Copy the material below word for word, without the pictures.

--- SOURCE MATERIAL ---

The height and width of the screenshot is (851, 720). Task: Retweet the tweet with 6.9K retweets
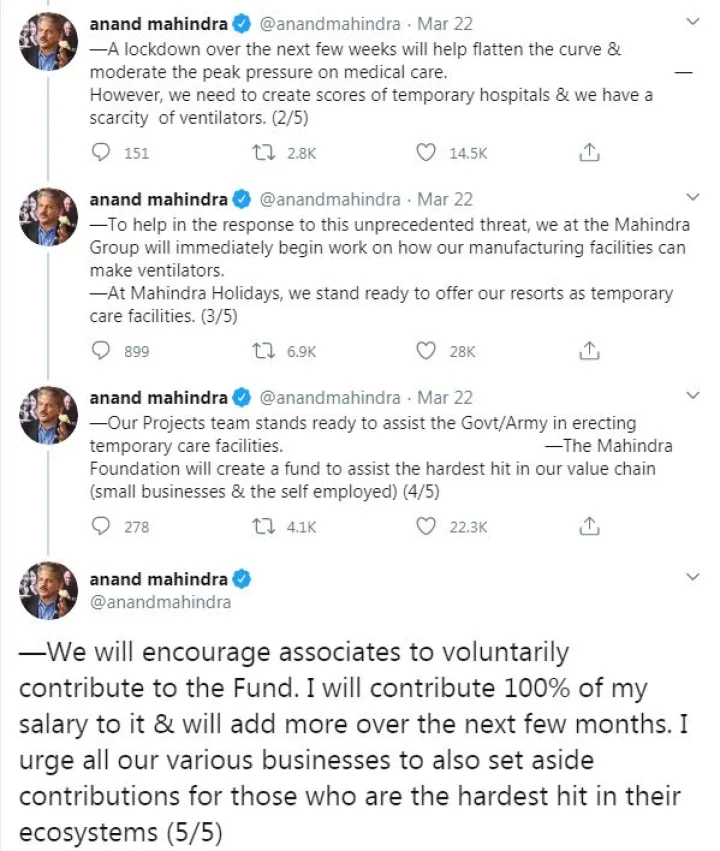click(x=264, y=351)
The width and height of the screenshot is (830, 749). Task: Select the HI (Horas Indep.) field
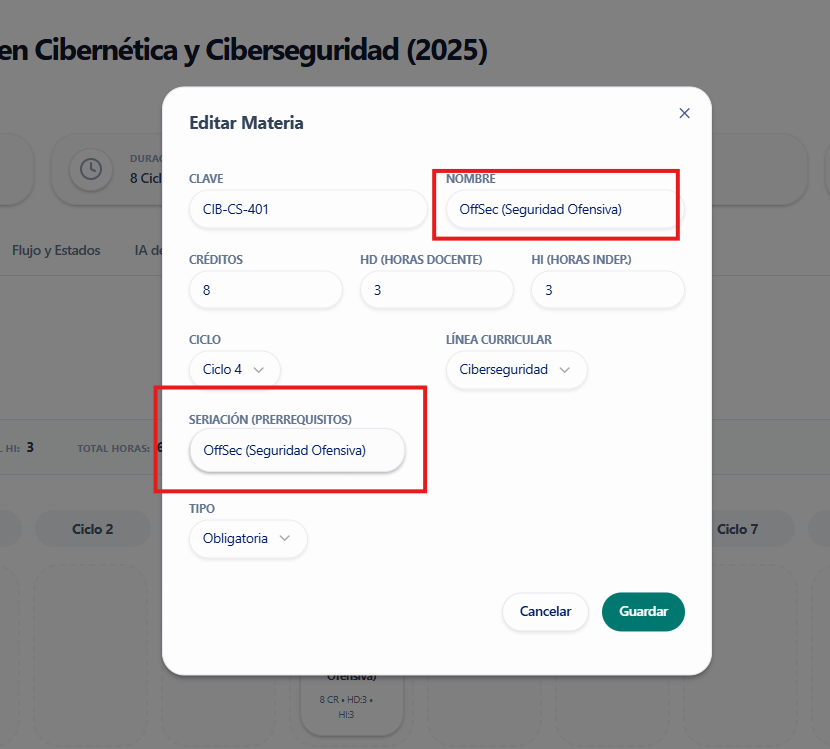607,290
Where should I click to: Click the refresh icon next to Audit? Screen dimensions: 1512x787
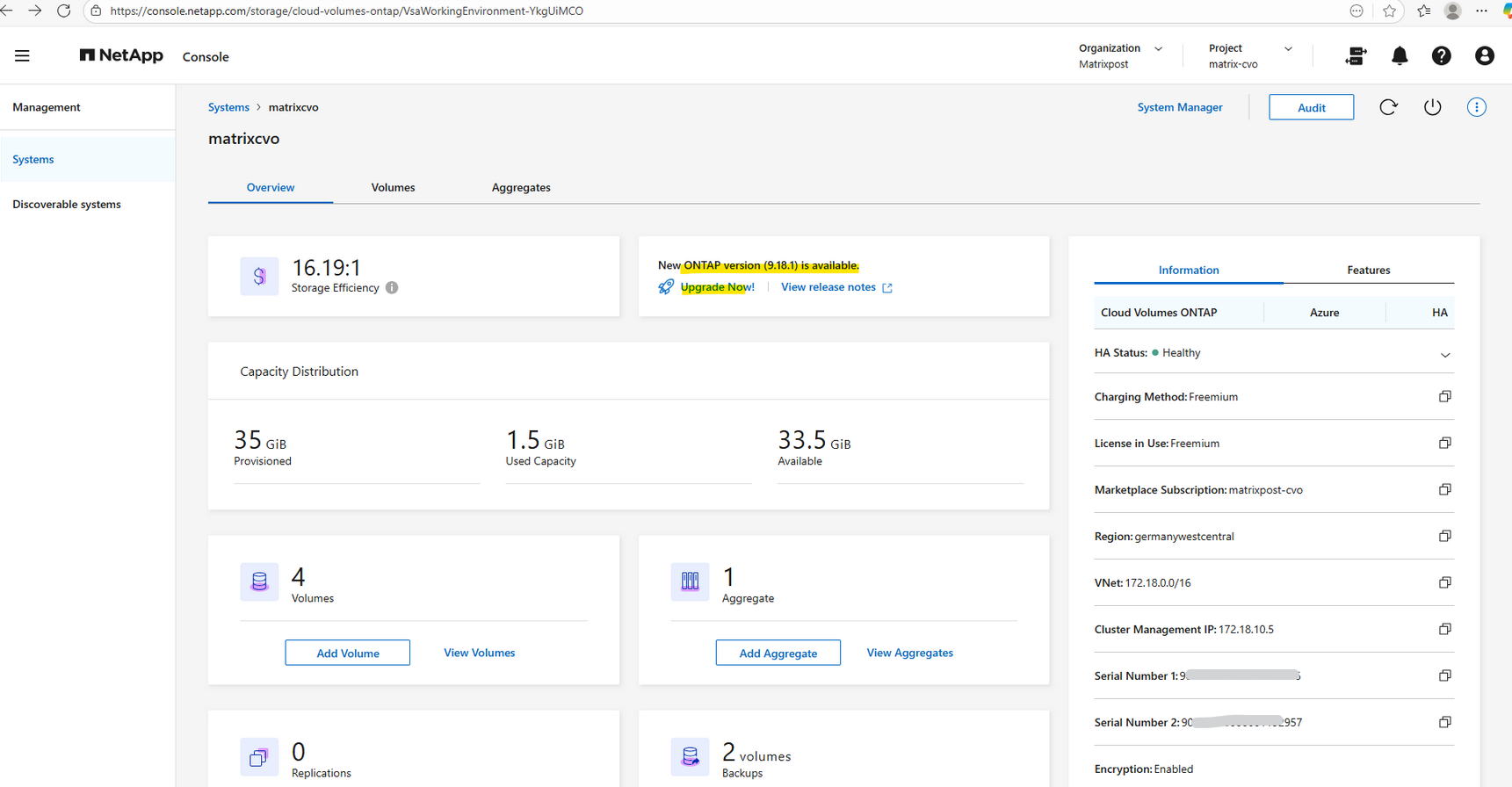click(1388, 107)
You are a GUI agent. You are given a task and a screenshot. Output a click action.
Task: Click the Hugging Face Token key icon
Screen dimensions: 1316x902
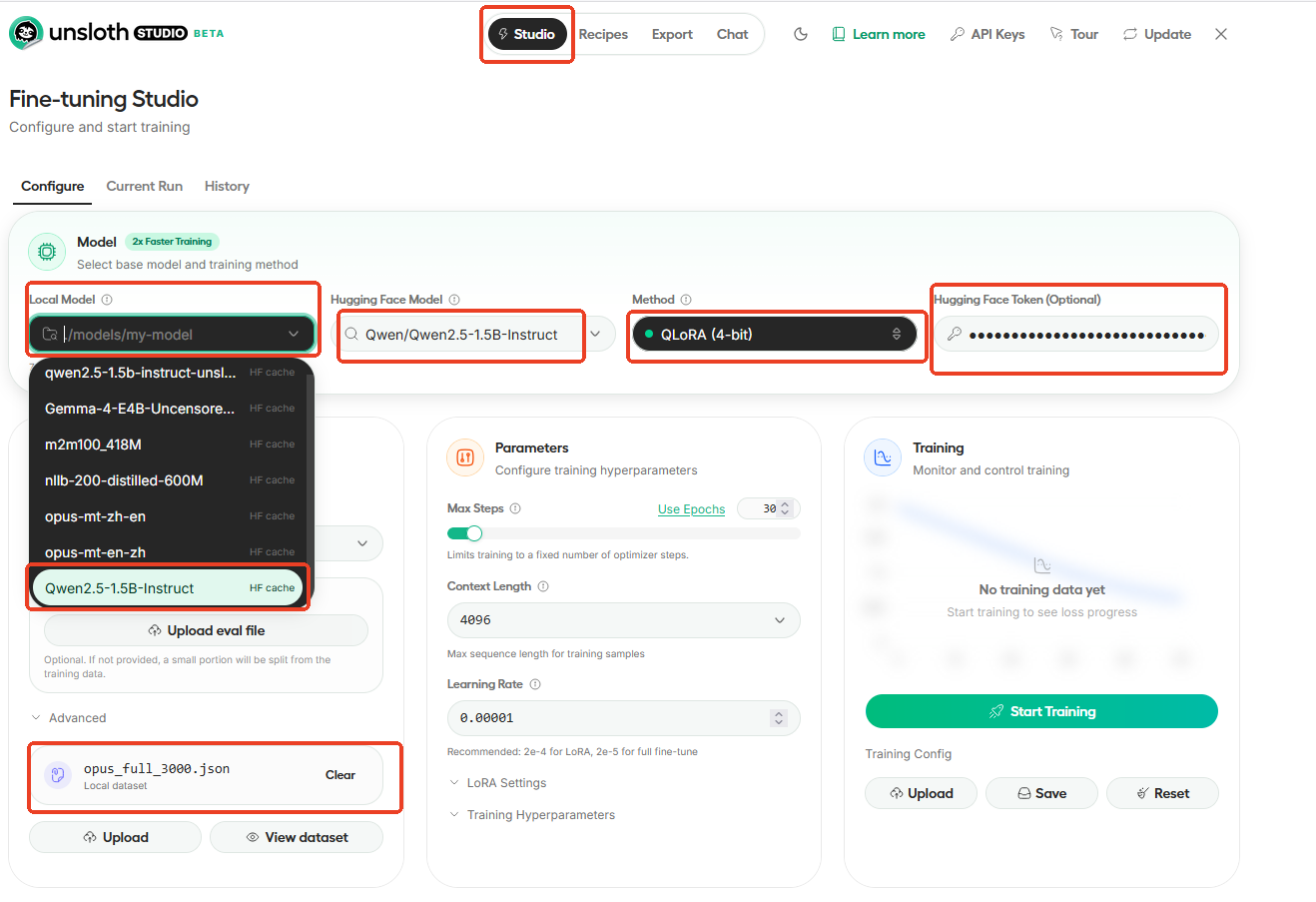tap(955, 335)
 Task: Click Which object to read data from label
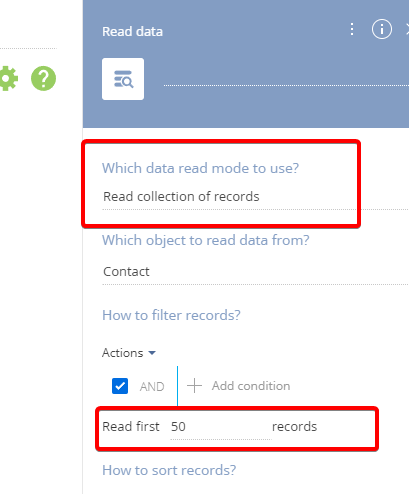click(x=206, y=240)
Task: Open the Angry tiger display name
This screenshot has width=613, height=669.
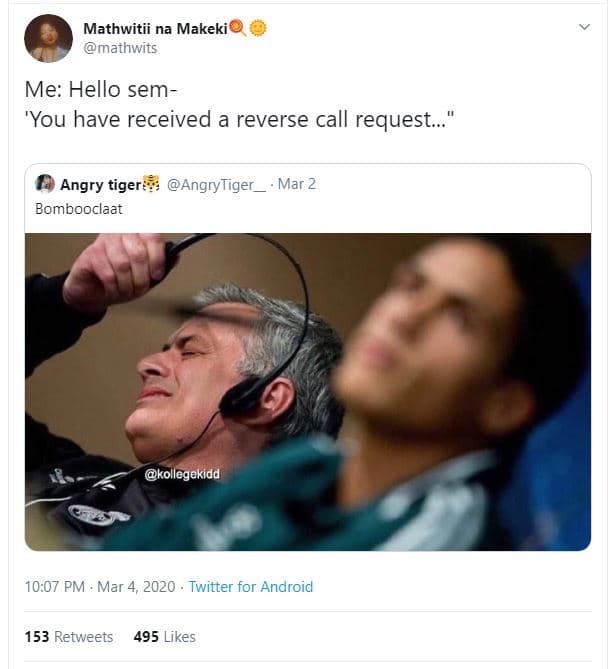Action: coord(100,184)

---

# SOLUTION FOR THIS PROBLEM
The height and width of the screenshot is (851, 720). Task: Retweet the tweet with 6.9K retweets
click(x=264, y=351)
The width and height of the screenshot is (830, 749). Task: Select the HI (Horas Indep.) field
607,290
Where should I click to: Click the refresh icon next to Audit? Screen dimensions: 1512x787
click(1388, 107)
You are a GUI agent. You are given a task and a screenshot. Output a click action.
Task: Click the Hugging Face Token key icon
Screen dimensions: 1316x902
tap(955, 335)
 Task: Click Which object to read data from label
click(x=206, y=240)
Task: Open the Angry tiger display name
This screenshot has width=613, height=669.
Action: coord(100,184)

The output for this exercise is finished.